AseBio. As our understanding of the biological mechanisms involved in the disease continues to improve, what is the importance of the TDP-43 protein in ALS, and what potential does it offer as a target for the development of new therapies?

Alfonso de Egaña Barrenechea. ALS can today be defined as a TDP-43 proteinopathy, that is, a disease of the TDP-43 protein. This means that this protein is key to the neurodegenerative process in ALS. TDP-43 is an essential protein for the cells of our nervous system. Several years ago, it was shown that in more than 97% of ALS cases, both familial and sporadic, this protein exhibits abnormal function due to the formation of toxic aggregates in the cytoplasm and a loss of function in the cell nucleus, leading to the dysregulation of mRNA transcription and, consequently, altering the expression or repression of hundreds of proteins. These events ultimately lead to neuronal death. Therefore, our working hypothesis is that restoring TDP-43 function with small molecules represents a promising strategy in the search for a treatment.

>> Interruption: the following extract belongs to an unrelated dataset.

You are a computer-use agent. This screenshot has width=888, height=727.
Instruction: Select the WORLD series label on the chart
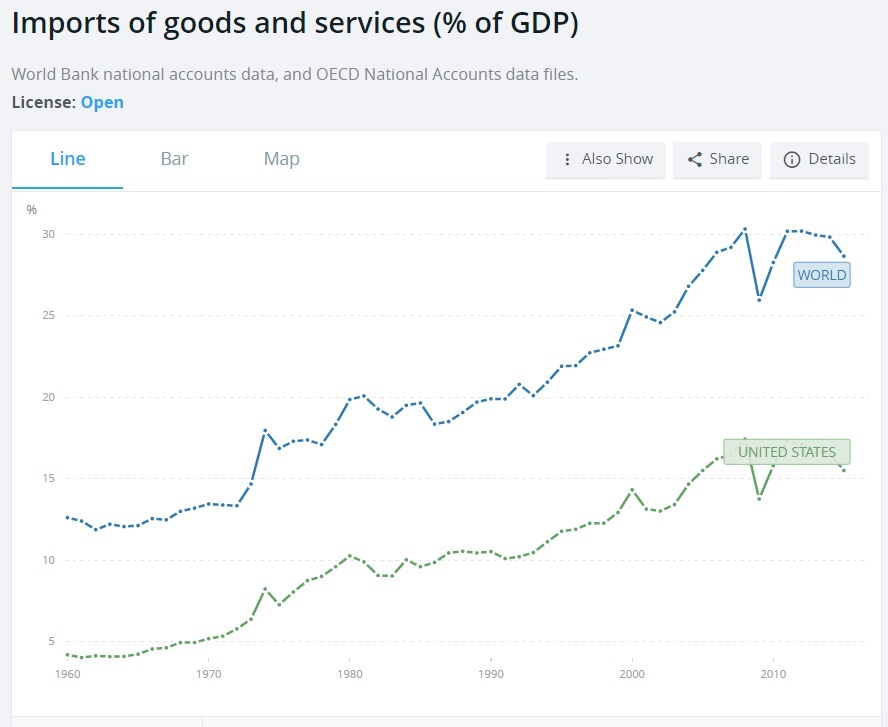pos(822,274)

AseBio. Molefy Pharma is developing AP-2 as a potential treatment for ALS and has recently achieved key milestones, such as orphan drug designation and authorization to initiate clinical trials. What is the significance of these advances, and what could this approach contribute to the management of the disease?

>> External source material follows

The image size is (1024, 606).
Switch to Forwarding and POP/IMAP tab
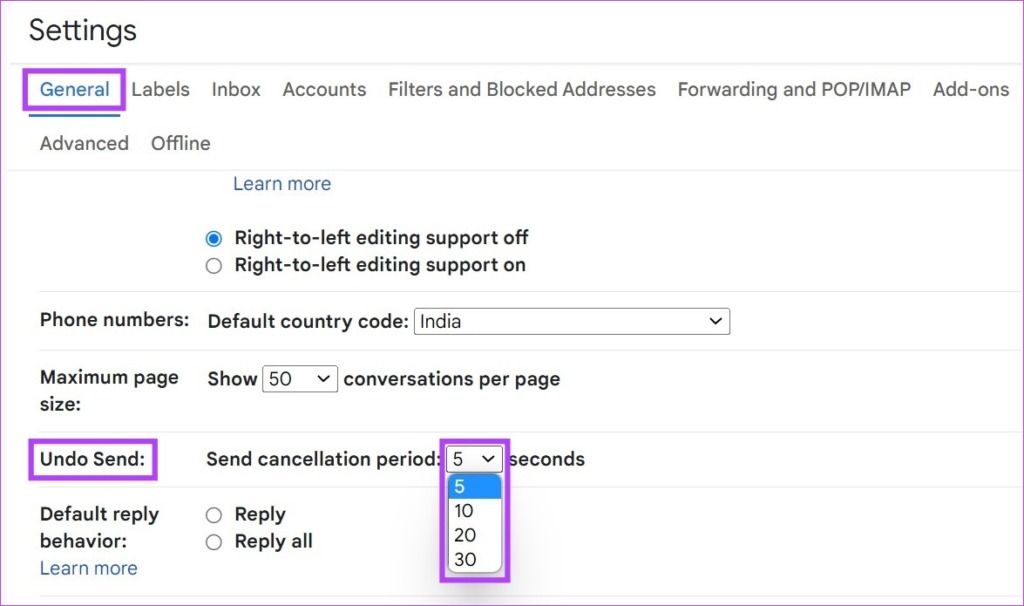point(793,89)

Alfonso de Egaña Barrenechea. In cells treated with AP-2, a decrease in TDP-43 phosphorylation levels has been observed and, as a consequence, a reduction in the formation of such aggregates. In addition, the nuclear localization of the protein is restored, allowing it to recover its physiological function in the regulation of transcription and mRNA processing. The results also indicate that treatment with AP-2 helps prevent the spread of TDP-43–associated pathology.

If the effects observed in cellular and animal models were replicated in humans, AP-2 could represent a treatment capable of modifying the course of the disease. However, this hypothesis can only be confirmed through clinical trials assessing its safety and efficacy in patients.

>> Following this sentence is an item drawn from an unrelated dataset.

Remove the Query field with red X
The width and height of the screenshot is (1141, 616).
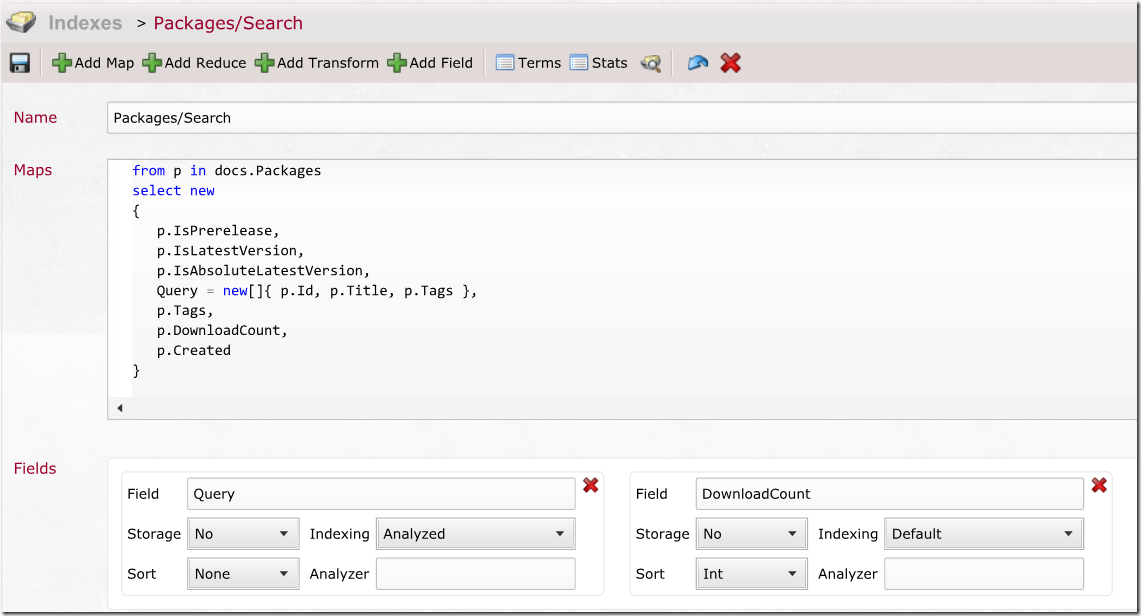(591, 485)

In this context, authorization to initiate clinical trials represents a significant milestone for the project, as it marks the beginning of a decisive stage that will allow the therapeutic potential of AP-2 in patients with sporadic ALS to be determined.

AseBio. Looking ahead to the next five to ten years, how does Molefy Pharma envision the future of ALS treatment, and what role do biotechnology and innovation play in transforming patient prognosis?

Alfonso de Egaña Barrenechea. In ALS, as in other neurodegenerative diseases, a multidisciplinary therapeutic approach is emerging as one of the most promising strategies for the future. This approach could take shape through the combination of different drugs with complementary mechanisms of action, the development of multi-target drugs designed to act on multiple therapeutic targets, or the use of compounds capable of modulating proteins involved in several cellular cascades related to the disease.

Likewise, significant progress is expected in the field of precision medicine through various biological approaches. One example is the recent development and approval of an antisense oligonucleotide for the treatment of patients with ALS associated with mutations in the SOD1 gene, whose results suggest a stabilization of disease progression in these patients.

Furthermore, the development of omics technologies is driving major advances in biomarker identification, enabling earlier diagnosis and the design of more efficient clinical trials. These biomarkers will facilitate better patient selection and stratification, as well as more precise monitoring of treatment response, helping to optimize the development and evaluation of new therapies.

Molefy Pharma looks to the future with optimism, while remaining aware of the uncertainties that still surround ALS and the challenges that remain to be overcome. The company is confident that research—not only in drug discovery, but also in the study of the molecular basis of the disease and the development of biomarkers—will lead to a more comprehensive understanding of this condition. This knowledge will undoubtedly contribute to the development of more effective treatments and, ultimately, to improving both the quality and life expectancy of patients.